CAP 6610: Machine
Learning
Schedule: MWF 7th Period
Location: CSE E122
Texts:
- Required: Pattern
Recognition and Machine Learning, Christopher
M. Bishop, Publisher: Springer, 2007.
- Additional: Statistical
Learning Theory,
Vladimir
N. Vapnik, Publisher: John Wiley and Sons, New York, 1998.
- Other Material:
Notes and papers from the research literature.
Instructor:
Prof. Anand Rangarajan, CSE
E352, email: anand@cise.ufl.edu
Teaching Assistants: Hang Guan, CSE E309, email: hguan@cise.ufl.edu, Phone: 352 226 3435
Office hours:
Anand: MWF 8th period or
by
appointment.
Hang: T 8th period and R 8th and 9th periods in CSE E309.
Grading:
- Homeworks: 20%.
- Two Midterms: 20% each.
- Project: 40%.
Notes:
- Prerequisites:
A familiarity with basic concepts in calculus,
linear algebra, and probability theory. A partial list of basic
requirements follows. Calculus: Differentiation, chain rule,
integration. Linear algebra: Vector spaces, inverse,
pseudo-inverse. Probability theory: Conditional probability, Bayes
rule, conditional expectations. A basic understanding of Hilbert spaces (from
Math for Intelligent Systems - COT5615 or equivalent). While AI is listed as a pre-requisite,
if any aspect of AI turns out to be required, it will be taught in
class in order to make the course self-contained.
- Homeworks/programs
will be assigned bi-weekly. If you do not
have any prior numerical computing experience, I suggest you use MATLAB
for the programs.
- The first
midterm will probably be held on Wednesday, February 26th, 2014
(from 8:20-10:10PM)
and the
second
will probably be held on Monday, April 21st, 2014 (from 8:20-10:10PM). Each
midterm will be 1 hour and fifty minutes long.

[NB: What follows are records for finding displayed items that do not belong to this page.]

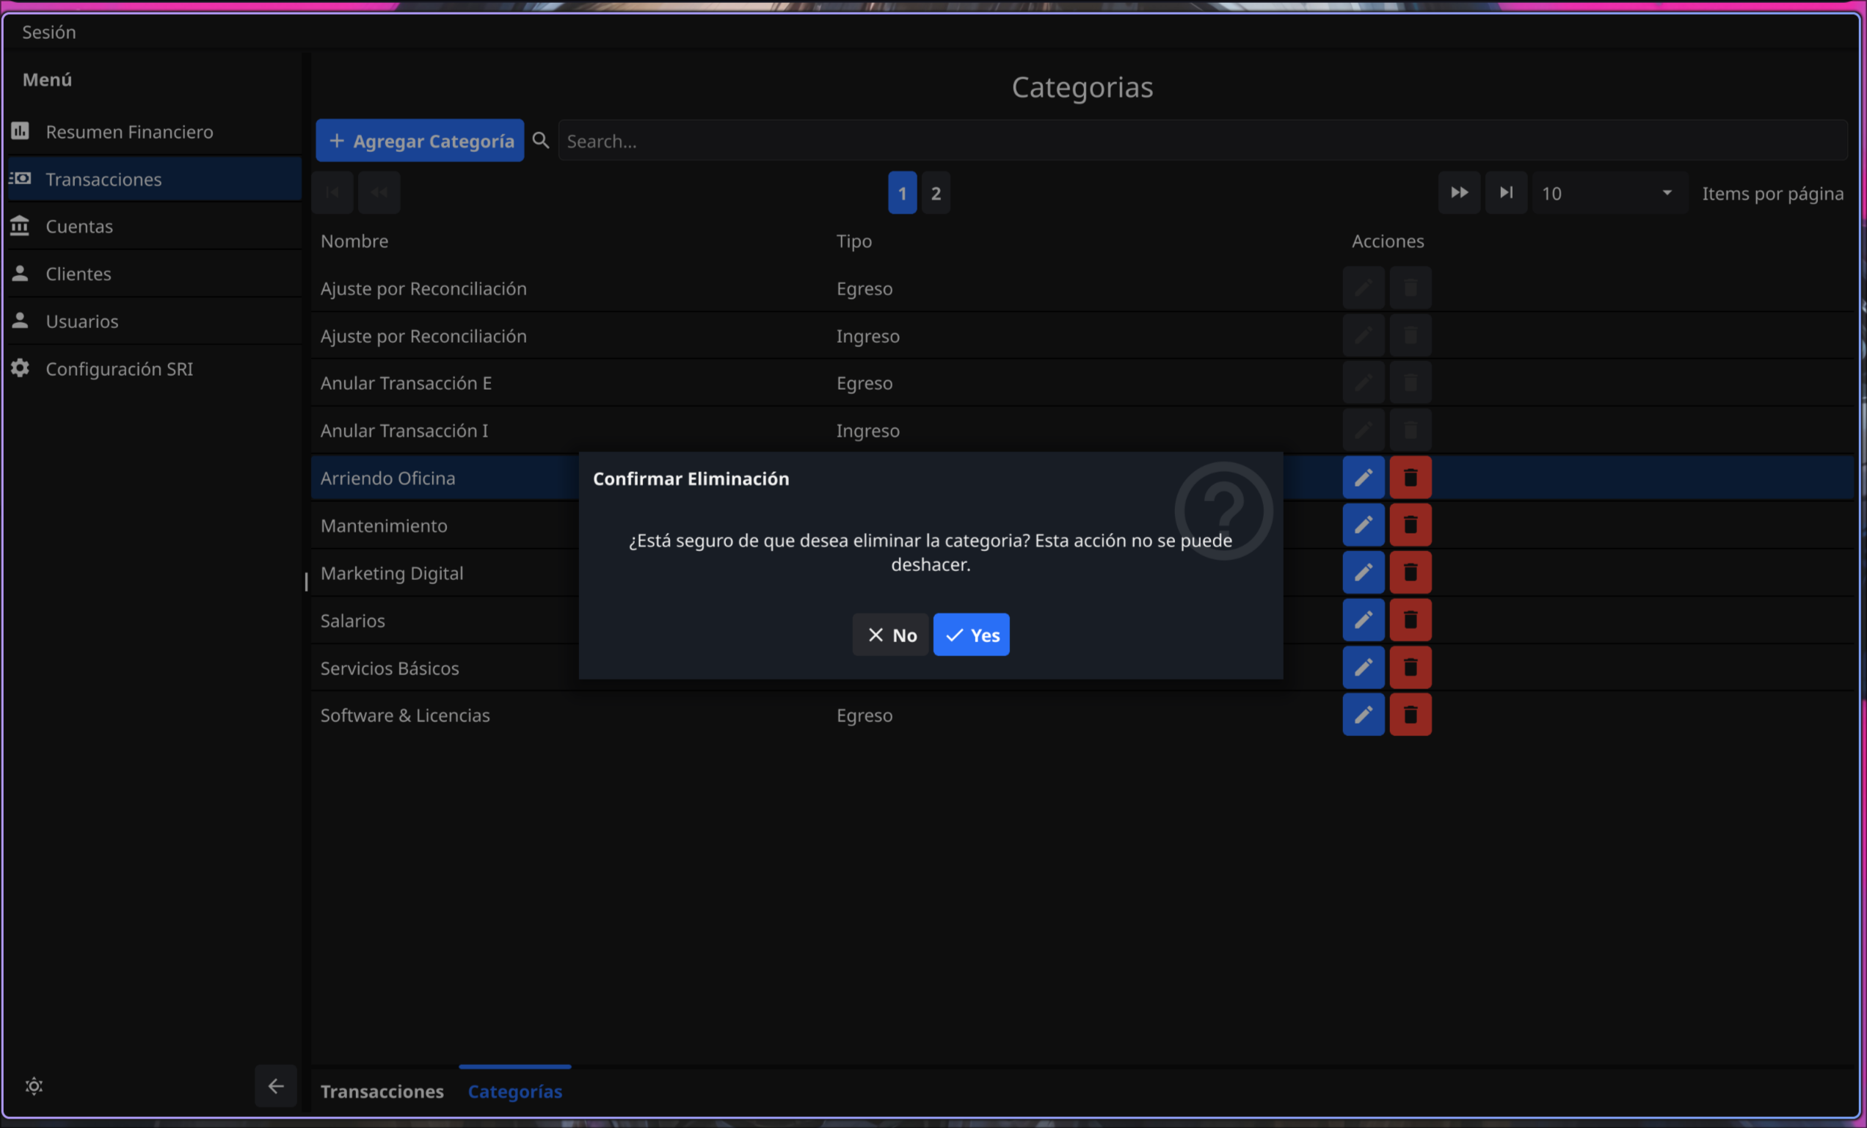Confirm deletion with the Yes button

971,635
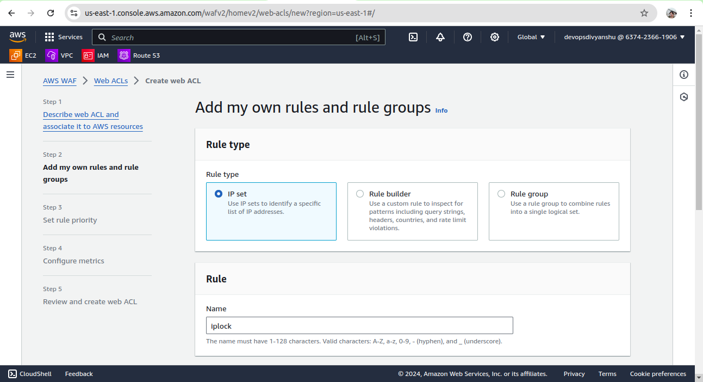The image size is (703, 382).
Task: Go to Web ACLs breadcrumb
Action: click(111, 81)
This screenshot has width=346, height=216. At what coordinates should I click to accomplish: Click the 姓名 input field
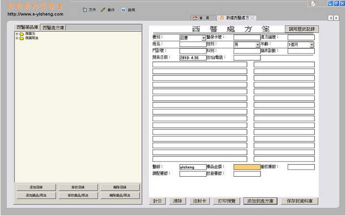coord(193,44)
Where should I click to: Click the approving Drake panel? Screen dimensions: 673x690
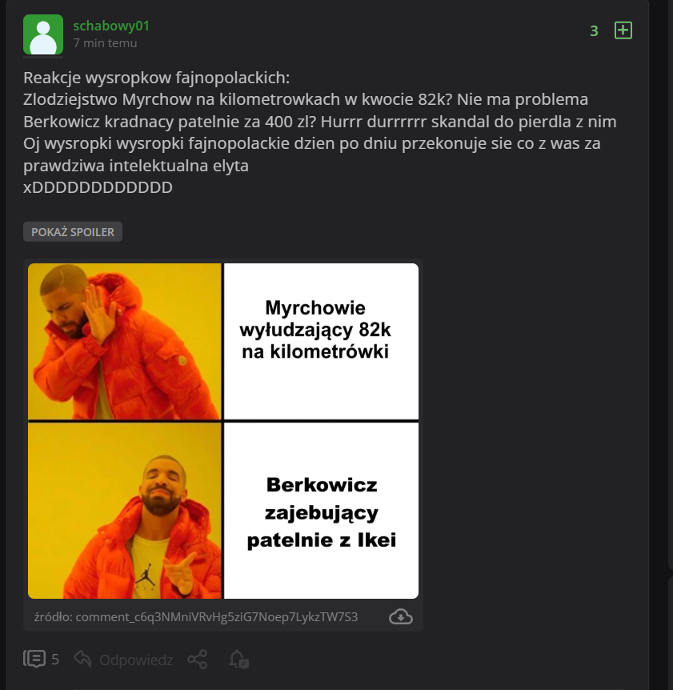point(125,511)
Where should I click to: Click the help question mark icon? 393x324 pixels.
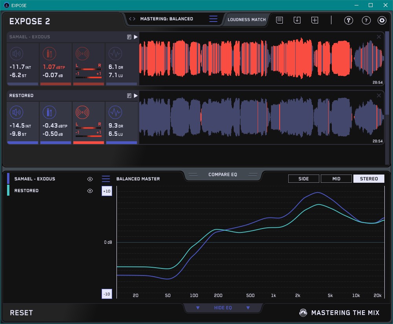point(366,20)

- The project is due at the end of the semester.
Syllabus
- Introduction to supervised and unsupervised learning.
- Fisher discriminants, linear regression and classification.
- Introduction to convex optimization.
- Kernel methods and support vector machines (SVMs).
- Regression methods and sparse approximations.
- Convexity, maximum likelihood principle.
- Mixture models and Expectation-Maximization (EM) methods in clustering, K-means.
- Component Analysis
(PCA and ICA).
- Introduction to manifold learning (if time permits).